**What you should do**. Count the lines in the rows below that contain the word "dropdown", and reply with that number alone.
------------------------
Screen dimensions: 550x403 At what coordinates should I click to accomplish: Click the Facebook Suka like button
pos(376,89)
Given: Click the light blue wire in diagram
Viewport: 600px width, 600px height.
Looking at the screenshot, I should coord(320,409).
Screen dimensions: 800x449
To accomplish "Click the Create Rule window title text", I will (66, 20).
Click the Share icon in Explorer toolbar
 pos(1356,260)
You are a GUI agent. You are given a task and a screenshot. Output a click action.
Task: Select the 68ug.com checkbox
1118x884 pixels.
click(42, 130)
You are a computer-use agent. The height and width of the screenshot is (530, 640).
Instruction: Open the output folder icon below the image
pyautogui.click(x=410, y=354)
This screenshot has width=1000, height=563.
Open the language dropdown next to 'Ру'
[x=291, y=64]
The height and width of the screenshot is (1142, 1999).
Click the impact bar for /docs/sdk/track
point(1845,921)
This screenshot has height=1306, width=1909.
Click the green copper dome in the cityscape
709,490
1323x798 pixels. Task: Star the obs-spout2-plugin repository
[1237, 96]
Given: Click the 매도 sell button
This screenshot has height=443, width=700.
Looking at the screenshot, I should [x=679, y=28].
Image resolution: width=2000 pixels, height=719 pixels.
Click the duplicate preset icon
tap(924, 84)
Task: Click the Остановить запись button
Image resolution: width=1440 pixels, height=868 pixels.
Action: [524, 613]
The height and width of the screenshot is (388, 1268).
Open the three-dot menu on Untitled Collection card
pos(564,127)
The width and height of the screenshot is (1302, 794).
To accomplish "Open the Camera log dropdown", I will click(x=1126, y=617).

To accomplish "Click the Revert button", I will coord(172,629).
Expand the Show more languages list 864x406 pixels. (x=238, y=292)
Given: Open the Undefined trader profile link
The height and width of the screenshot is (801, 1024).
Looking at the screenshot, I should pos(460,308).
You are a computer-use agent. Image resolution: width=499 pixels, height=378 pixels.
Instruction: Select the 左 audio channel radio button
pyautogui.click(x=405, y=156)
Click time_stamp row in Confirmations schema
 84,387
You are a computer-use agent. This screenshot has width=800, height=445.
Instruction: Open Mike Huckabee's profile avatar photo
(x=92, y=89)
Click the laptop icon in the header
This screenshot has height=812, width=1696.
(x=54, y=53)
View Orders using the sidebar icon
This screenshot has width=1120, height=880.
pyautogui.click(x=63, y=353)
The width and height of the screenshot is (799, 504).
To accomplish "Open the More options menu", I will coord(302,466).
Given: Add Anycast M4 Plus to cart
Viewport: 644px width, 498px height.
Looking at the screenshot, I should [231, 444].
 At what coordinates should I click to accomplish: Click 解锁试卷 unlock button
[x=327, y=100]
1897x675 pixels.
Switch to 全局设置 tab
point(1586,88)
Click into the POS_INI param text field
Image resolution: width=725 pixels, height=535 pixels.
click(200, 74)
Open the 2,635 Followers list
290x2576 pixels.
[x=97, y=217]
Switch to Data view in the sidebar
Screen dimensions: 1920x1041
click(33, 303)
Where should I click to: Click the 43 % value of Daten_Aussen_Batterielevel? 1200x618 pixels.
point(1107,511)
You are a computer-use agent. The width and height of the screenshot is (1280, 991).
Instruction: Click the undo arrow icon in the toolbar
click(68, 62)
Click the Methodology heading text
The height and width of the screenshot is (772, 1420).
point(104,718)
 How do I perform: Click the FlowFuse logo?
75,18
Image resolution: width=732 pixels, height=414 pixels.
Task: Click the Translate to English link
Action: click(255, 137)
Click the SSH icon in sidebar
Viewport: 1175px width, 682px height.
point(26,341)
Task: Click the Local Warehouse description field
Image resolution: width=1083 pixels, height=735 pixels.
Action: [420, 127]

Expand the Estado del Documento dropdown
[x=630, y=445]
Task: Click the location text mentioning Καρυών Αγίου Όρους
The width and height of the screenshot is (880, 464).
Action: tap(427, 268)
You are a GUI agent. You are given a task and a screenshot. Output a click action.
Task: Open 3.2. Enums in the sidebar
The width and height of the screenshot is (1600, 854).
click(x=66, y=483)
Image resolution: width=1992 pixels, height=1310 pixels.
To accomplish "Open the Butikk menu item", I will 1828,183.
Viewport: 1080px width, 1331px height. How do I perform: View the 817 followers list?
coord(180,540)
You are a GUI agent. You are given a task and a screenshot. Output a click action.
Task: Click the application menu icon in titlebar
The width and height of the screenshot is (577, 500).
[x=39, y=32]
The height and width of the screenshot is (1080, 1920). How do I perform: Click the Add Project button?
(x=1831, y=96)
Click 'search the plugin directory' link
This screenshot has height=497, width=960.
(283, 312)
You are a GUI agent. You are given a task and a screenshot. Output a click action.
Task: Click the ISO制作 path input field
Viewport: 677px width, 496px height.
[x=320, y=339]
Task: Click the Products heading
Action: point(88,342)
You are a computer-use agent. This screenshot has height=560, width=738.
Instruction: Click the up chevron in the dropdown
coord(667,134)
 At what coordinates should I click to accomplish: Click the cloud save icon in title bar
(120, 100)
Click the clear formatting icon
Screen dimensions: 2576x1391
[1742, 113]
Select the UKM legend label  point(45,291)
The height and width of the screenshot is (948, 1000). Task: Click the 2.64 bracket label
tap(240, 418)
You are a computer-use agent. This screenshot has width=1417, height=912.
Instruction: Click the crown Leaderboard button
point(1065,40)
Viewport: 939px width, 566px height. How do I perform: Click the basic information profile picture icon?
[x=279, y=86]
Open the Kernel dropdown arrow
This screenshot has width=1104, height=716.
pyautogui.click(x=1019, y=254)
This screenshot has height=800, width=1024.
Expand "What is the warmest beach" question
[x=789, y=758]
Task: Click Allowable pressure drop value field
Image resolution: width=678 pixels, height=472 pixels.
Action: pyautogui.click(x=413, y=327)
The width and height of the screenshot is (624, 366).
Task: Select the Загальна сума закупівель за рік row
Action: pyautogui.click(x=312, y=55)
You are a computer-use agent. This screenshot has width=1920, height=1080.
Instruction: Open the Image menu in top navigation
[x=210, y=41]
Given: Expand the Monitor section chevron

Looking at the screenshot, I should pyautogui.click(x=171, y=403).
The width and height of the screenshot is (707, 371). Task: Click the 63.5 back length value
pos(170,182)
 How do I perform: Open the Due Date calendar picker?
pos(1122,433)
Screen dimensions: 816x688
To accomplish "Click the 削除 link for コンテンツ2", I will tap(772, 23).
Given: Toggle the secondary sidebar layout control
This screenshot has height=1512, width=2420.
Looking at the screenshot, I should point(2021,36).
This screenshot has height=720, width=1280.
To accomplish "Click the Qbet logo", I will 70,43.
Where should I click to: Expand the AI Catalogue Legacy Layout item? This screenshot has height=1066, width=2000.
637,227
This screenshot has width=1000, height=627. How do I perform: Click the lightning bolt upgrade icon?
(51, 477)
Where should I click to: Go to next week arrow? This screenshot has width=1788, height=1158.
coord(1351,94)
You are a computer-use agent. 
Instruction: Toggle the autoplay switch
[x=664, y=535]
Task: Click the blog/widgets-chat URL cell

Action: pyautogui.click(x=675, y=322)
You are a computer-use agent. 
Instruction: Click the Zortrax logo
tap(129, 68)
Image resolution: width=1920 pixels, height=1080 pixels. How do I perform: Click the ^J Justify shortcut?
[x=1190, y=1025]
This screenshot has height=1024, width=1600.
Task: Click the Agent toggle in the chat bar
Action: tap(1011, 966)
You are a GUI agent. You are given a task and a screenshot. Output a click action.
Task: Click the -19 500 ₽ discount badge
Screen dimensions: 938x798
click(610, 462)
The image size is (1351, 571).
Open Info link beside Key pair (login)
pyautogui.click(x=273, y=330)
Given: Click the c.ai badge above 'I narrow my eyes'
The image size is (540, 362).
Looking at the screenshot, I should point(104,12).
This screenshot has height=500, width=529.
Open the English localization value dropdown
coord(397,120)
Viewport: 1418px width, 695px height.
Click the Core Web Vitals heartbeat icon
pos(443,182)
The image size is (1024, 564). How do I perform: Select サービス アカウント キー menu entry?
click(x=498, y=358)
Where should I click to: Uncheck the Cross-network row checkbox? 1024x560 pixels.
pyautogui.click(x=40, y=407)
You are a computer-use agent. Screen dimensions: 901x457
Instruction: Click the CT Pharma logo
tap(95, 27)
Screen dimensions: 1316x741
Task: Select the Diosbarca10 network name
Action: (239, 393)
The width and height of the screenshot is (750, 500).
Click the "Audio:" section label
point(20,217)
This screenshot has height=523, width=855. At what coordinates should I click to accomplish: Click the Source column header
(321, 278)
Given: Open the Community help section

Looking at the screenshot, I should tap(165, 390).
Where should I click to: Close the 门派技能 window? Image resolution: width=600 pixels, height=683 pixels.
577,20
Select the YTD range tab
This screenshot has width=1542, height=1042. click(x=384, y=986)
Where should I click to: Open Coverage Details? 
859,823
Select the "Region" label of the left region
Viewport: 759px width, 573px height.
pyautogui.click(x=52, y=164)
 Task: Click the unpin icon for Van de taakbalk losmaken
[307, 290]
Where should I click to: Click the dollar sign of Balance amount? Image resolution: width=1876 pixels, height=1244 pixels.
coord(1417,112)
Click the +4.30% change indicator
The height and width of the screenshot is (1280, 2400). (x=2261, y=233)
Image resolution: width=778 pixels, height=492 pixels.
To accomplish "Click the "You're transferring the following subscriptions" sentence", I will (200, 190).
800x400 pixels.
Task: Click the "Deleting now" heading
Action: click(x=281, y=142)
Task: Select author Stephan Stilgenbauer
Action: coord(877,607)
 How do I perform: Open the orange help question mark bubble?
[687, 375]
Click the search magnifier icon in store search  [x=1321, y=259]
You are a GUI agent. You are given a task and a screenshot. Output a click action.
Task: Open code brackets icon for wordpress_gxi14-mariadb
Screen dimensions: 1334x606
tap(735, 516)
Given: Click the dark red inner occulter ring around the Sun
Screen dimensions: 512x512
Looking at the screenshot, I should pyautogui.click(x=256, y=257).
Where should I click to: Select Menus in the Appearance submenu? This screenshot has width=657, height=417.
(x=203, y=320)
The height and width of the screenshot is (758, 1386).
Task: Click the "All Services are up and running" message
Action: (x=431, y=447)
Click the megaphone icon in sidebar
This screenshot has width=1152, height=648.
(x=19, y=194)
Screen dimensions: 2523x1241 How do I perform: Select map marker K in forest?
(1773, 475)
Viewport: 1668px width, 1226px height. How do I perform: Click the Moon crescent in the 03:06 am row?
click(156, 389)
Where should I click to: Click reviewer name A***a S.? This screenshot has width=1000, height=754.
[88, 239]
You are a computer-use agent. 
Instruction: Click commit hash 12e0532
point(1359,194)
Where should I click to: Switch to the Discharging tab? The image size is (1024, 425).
------------------------
**Answer to the problem**. 6